» Work task
Repeat the data verbatim, images excluded.

Records drawn from a dataset
┌────────
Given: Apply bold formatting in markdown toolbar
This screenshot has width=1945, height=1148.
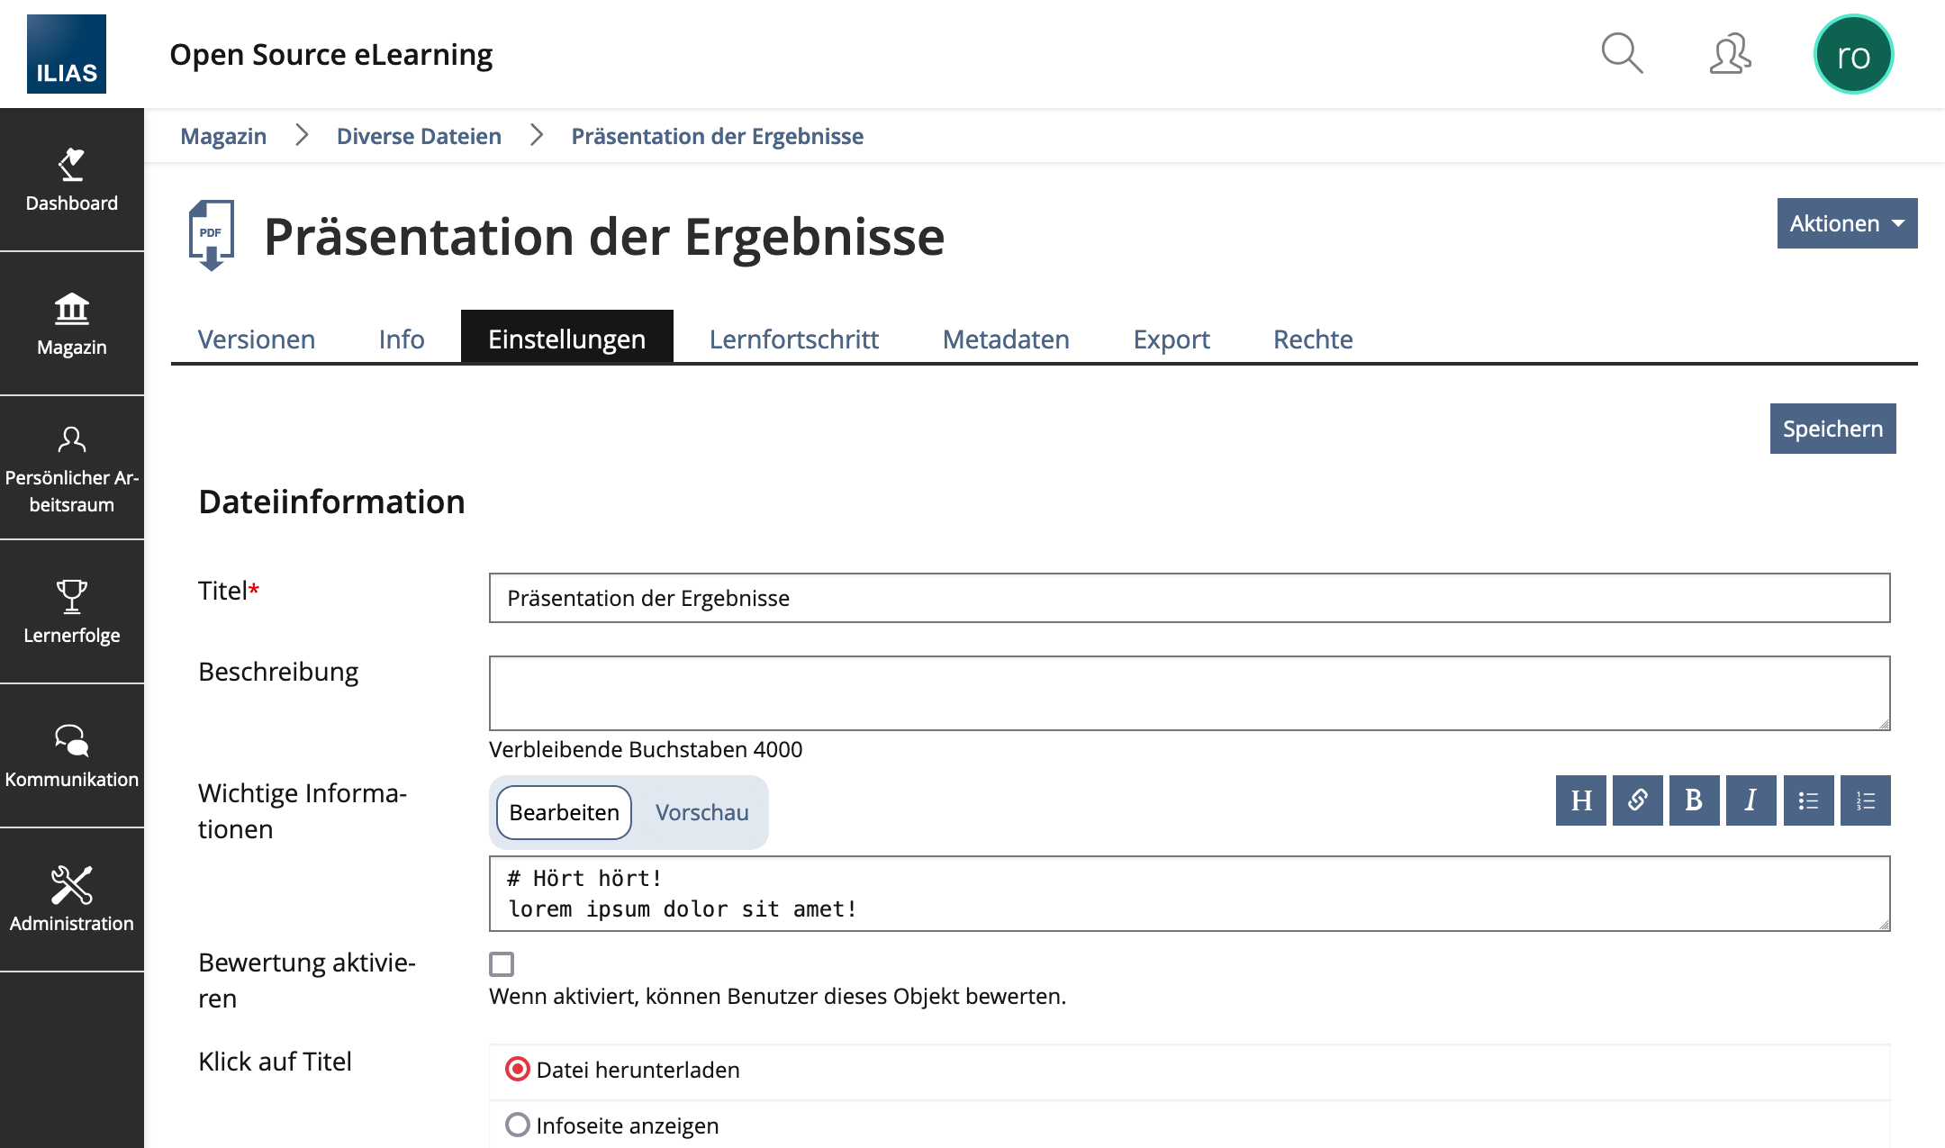Looking at the screenshot, I should (x=1694, y=800).
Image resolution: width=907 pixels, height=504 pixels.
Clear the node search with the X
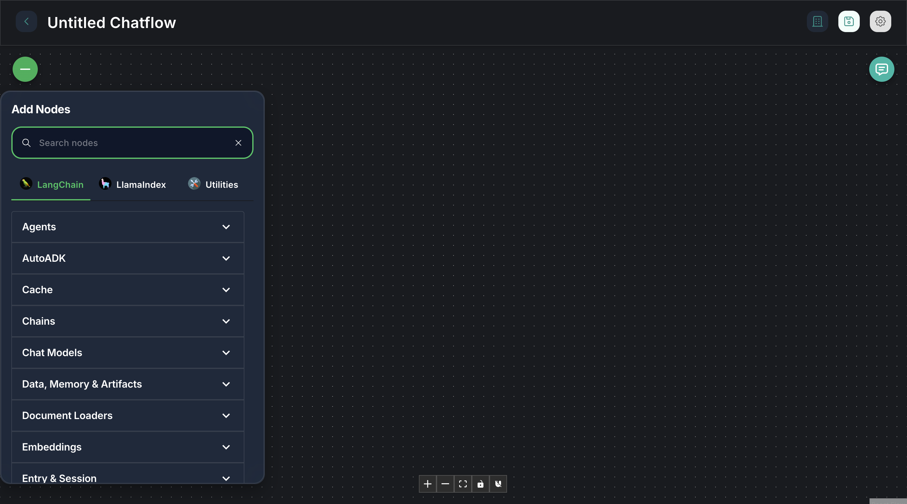(x=238, y=143)
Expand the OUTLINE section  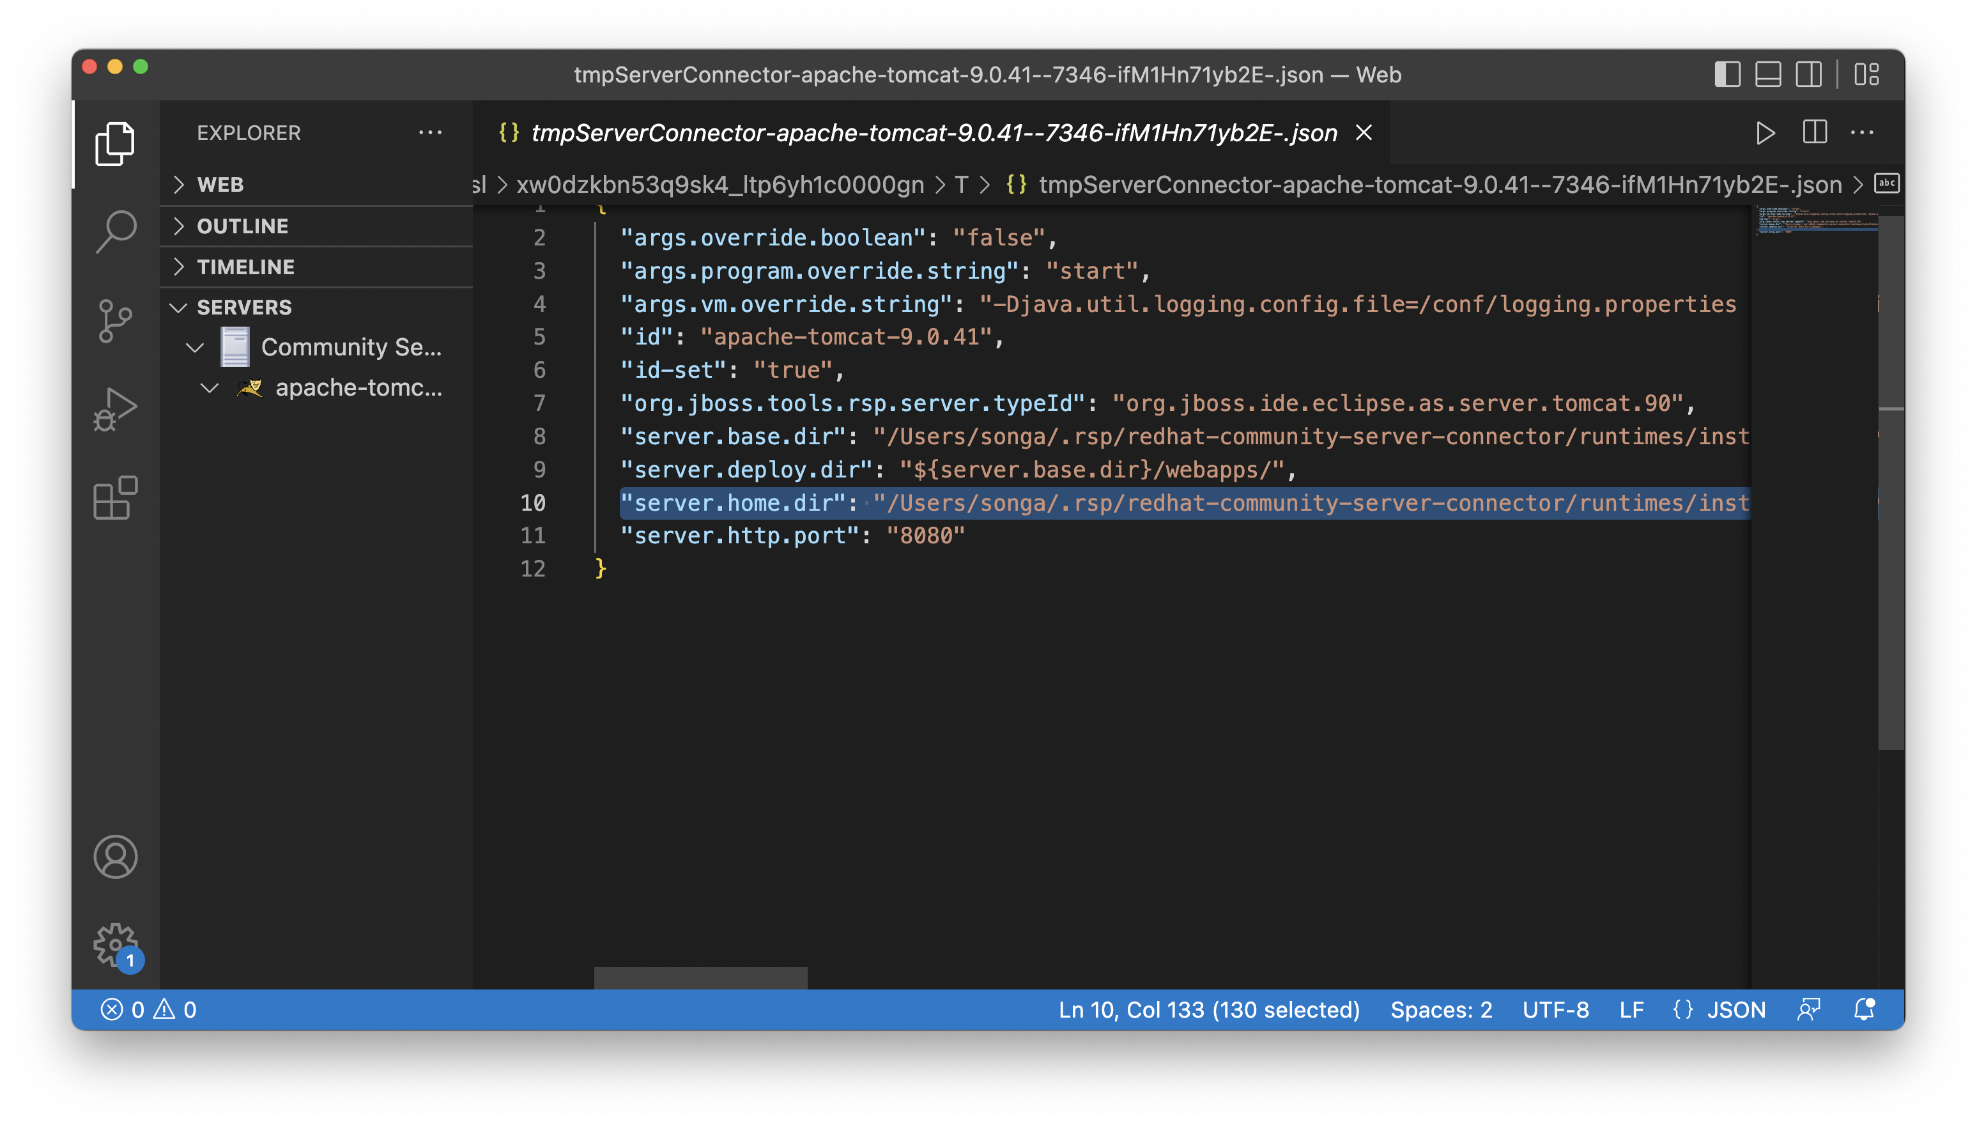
└────────
» Answer to this problem
Given: Apply bold formatting in markdown toolbar
This screenshot has width=1945, height=1148.
Looking at the screenshot, I should (x=1694, y=800).
Image resolution: width=907 pixels, height=504 pixels.
Clear the node search with the X
(x=238, y=143)
Expand the OUTLINE section  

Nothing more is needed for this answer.